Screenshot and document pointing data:
____________
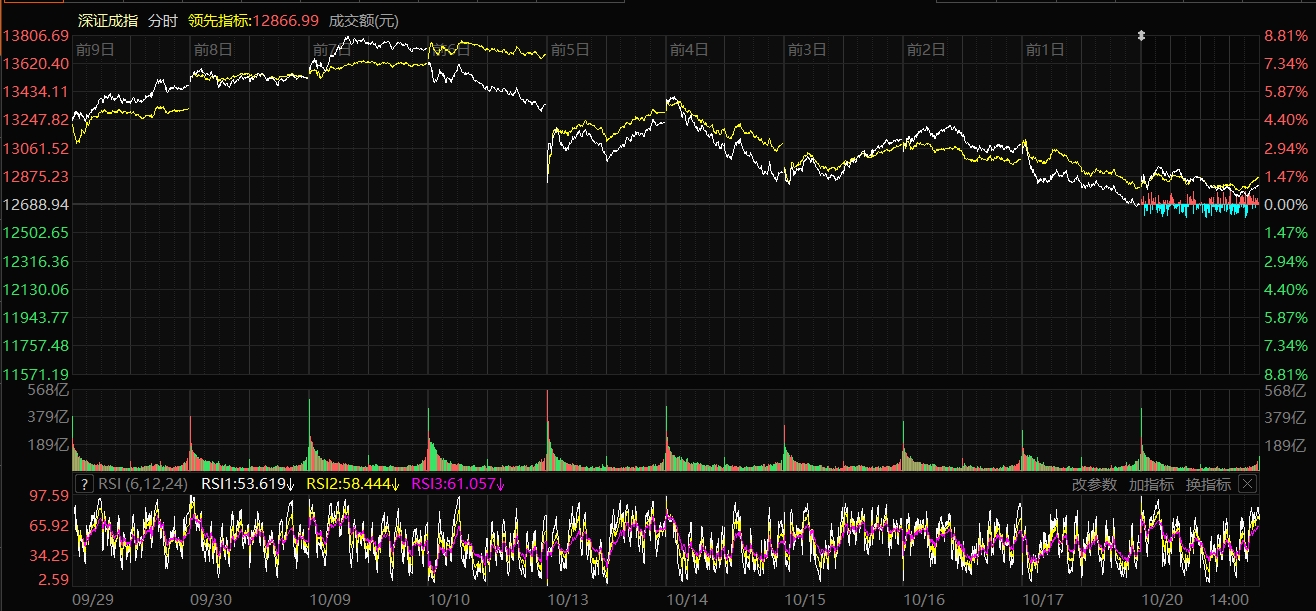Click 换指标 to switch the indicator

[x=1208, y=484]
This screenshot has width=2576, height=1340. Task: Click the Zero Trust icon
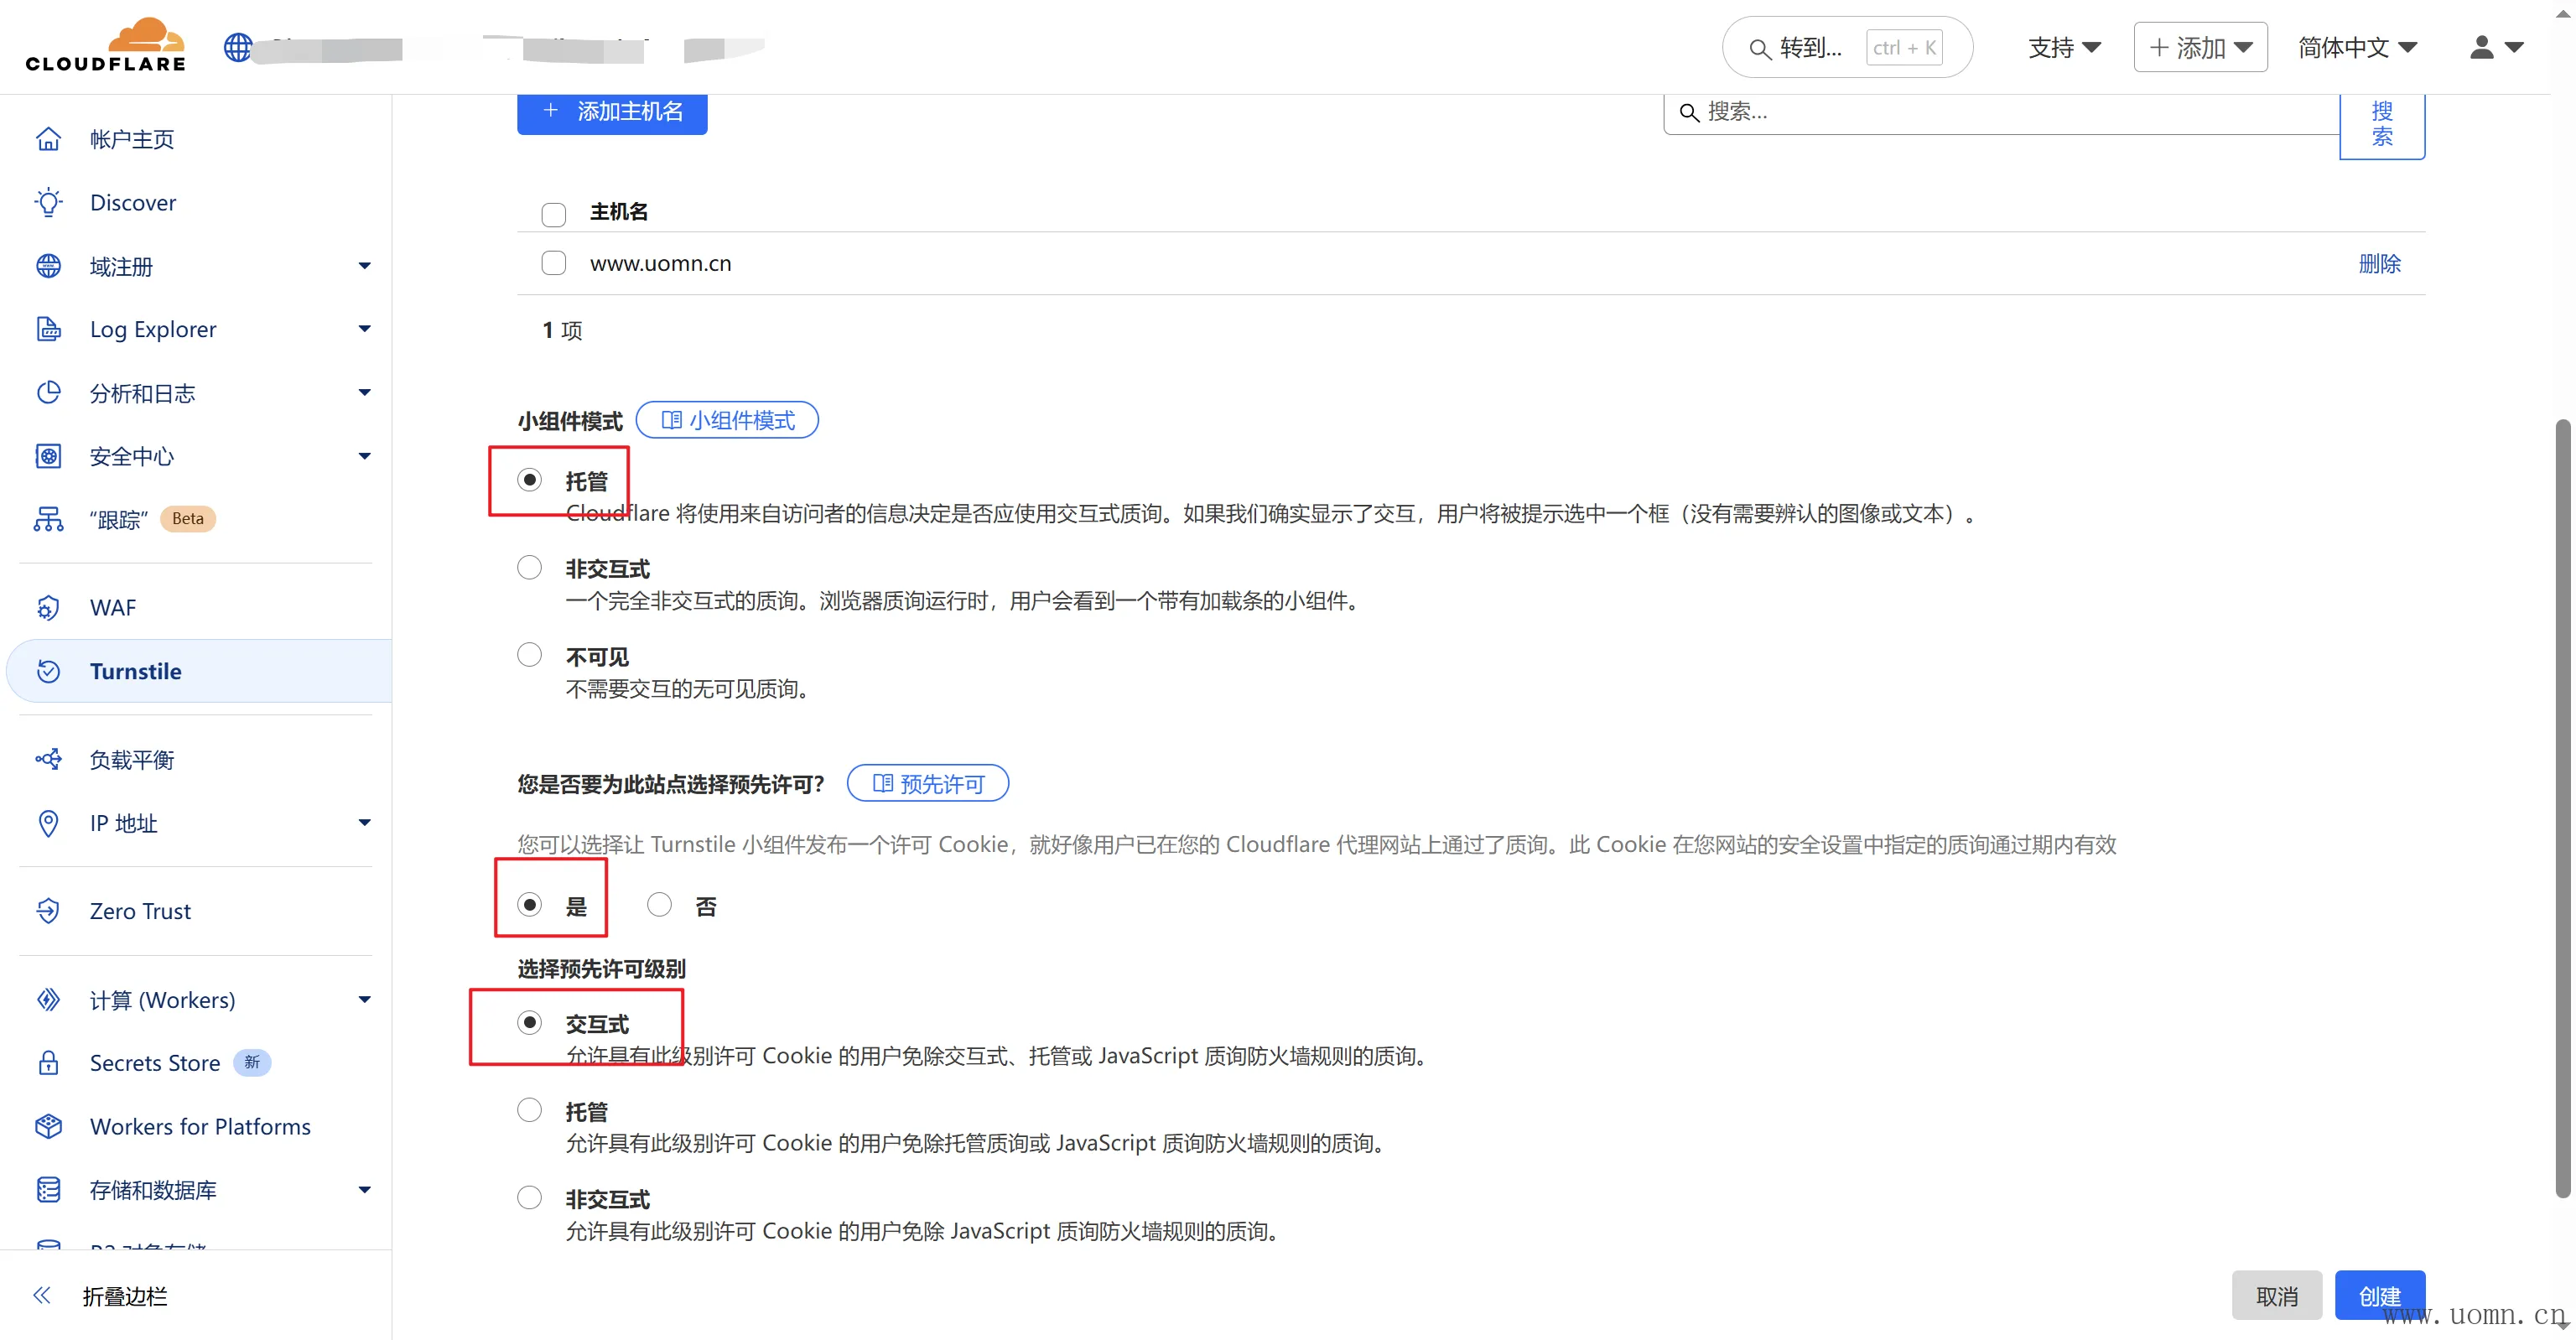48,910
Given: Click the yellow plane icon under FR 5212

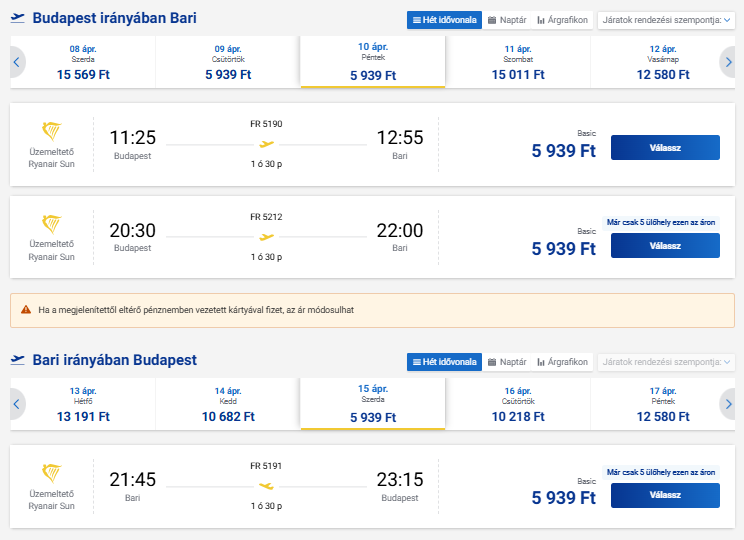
____________
TASK
Can you swap "icon" for "button" in every item above and write the items out again with nothing else changed and the pictures left out?

WRITTEN RESPONSE
Click 换指标 to switch the indicator

[x=1208, y=484]
This screenshot has width=2576, height=1340. Task: Click the Zero Trust button
48,910
Given: Click the yellow plane button under FR 5212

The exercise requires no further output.